Required work: Recast every line of the rows below as a JSON list of strings, with one string per line and blank lines omitted.

**** Excerpted records ****

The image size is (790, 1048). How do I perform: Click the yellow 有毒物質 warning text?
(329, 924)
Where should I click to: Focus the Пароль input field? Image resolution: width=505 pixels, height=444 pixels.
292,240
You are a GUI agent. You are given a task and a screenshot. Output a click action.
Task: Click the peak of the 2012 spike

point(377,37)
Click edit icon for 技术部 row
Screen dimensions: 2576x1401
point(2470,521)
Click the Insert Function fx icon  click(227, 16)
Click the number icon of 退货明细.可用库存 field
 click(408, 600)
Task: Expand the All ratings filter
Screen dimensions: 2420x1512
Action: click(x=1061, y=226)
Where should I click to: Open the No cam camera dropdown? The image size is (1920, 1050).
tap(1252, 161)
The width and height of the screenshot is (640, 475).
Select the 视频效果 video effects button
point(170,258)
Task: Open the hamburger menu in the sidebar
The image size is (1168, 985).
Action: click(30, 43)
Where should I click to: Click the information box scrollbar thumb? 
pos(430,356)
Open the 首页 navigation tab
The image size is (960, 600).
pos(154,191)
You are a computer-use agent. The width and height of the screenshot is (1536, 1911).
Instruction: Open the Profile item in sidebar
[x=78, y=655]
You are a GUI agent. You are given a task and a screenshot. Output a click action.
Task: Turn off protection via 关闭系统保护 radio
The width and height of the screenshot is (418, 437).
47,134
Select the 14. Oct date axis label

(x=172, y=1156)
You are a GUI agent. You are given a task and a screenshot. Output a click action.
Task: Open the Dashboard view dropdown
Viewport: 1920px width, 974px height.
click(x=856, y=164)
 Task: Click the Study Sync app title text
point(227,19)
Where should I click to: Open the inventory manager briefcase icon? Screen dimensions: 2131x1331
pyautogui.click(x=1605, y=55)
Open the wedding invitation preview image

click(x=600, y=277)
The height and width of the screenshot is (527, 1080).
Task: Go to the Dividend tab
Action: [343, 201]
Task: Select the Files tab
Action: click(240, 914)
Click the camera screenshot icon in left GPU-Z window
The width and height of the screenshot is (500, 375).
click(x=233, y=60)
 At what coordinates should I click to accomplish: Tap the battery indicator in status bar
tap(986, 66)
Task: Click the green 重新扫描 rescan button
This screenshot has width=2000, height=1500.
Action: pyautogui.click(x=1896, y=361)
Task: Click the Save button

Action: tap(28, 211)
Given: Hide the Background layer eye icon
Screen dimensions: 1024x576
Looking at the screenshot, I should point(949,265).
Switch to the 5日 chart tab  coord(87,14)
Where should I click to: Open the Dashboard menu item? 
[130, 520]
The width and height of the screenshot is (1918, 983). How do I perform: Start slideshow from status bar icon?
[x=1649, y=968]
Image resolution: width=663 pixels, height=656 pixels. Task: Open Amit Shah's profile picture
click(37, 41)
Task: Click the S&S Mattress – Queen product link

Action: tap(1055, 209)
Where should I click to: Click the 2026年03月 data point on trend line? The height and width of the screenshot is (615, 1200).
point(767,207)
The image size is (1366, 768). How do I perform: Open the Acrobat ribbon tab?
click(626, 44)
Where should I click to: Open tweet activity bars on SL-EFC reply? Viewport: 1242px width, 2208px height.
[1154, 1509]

****

Complete output:
[
  "The image size is (790, 1048). How do I perform: Click the yellow 有毒物質 warning text?",
  "(329, 924)",
  "Where should I click to: Focus the Пароль input field? Image resolution: width=505 pixels, height=444 pixels.",
  "292,240",
  "You are a GUI agent. You are given a task and a screenshot. Output a click action.",
  "Task: Click the peak of the 2012 spike",
  "point(377,37)",
  "Click edit icon for 技术部 row",
  "Screen dimensions: 2576x1401",
  "point(2470,521)",
  "Click the Insert Function fx icon  click(227, 16)",
  "Click the number icon of 退货明细.可用库存 field",
  " click(408, 600)",
  "Task: Expand the All ratings filter",
  "Screen dimensions: 2420x1512",
  "Action: click(x=1061, y=226)",
  "Where should I click to: Open the No cam camera dropdown? The image size is (1920, 1050).",
  "tap(1252, 161)",
  "The width and height of the screenshot is (640, 475).",
  "Select the 视频效果 video effects button",
  "point(170,258)",
  "Task: Open the hamburger menu in the sidebar",
  "The image size is (1168, 985).",
  "Action: click(30, 43)",
  "Where should I click to: Click the information box scrollbar thumb? ",
  "pos(430,356)",
  "Open the 首页 navigation tab",
  "The image size is (960, 600).",
  "pos(154,191)",
  "You are a computer-use agent. The width and height of the screenshot is (1536, 1911).",
  "Instruction: Open the Profile item in sidebar",
  "[x=78, y=655]",
  "You are a GUI agent. You are given a task and a screenshot. Output a click action.",
  "Task: Turn off protection via 关闭系统保护 radio",
  "The width and height of the screenshot is (418, 437).",
  "47,134",
  "Select the 14. Oct date axis label",
  "(x=172, y=1156)",
  "You are a GUI agent. You are given a task and a screenshot. Output a click action.",
  "Task: Open the Dashboard view dropdown",
  "Viewport: 1920px width, 974px height.",
  "click(x=856, y=164)",
  " Task: Click the Study Sync app title text",
  "point(227,19)",
  "Where should I click to: Open the inventory manager briefcase icon? Screen dimensions: 2131x1331",
  "pyautogui.click(x=1605, y=55)",
  "Open the wedding invitation preview image",
  "click(x=600, y=277)",
  "The height and width of the screenshot is (527, 1080).",
  "Task: Go to the Dividend tab",
  "Action: [343, 201]",
  "Task: Select the Files tab",
  "Action: click(240, 914)",
  "Click the camera screenshot icon in left GPU-Z window",
  "The width and height of the screenshot is (500, 375).",
  "click(x=233, y=60)",
  " At what coordinates should I click to accomplish: Tap the battery indicator in status bar",
  "tap(986, 66)",
  "Task: Click the green 重新扫描 rescan button",
  "This screenshot has width=2000, height=1500.",
  "Action: pyautogui.click(x=1896, y=361)",
  "Task: Click the Save button",
  "Action: tap(28, 211)",
  "Given: Hide the Background layer eye icon",
  "Screen dimensions: 1024x576",
  "Looking at the screenshot, I should point(949,265).",
  "Switch to the 5日 chart tab  coord(87,14)",
  "Where should I click to: Open the Dashboard menu item? ",
  "[130, 520]",
  "The width and height of the screenshot is (1918, 983). How do I perform: Start slideshow from status bar icon?",
  "[x=1649, y=968]",
  "Image resolution: width=663 pixels, height=656 pixels. Task: Open Amit Shah's profile picture",
  "click(37, 41)",
  "Task: Click the S&S Mattress – Queen product link",
  "Action: tap(1055, 209)",
  "Where should I click to: Click the 2026年03月 data point on trend line? The height and width of the screenshot is (615, 1200).",
  "point(767,207)",
  "The image size is (1366, 768). How do I perform: Open the Acrobat ribbon tab?",
  "click(626, 44)",
  "Where should I click to: Open tweet activity bars on SL-EFC reply? Viewport: 1242px width, 2208px height.",
  "[1154, 1509]"
]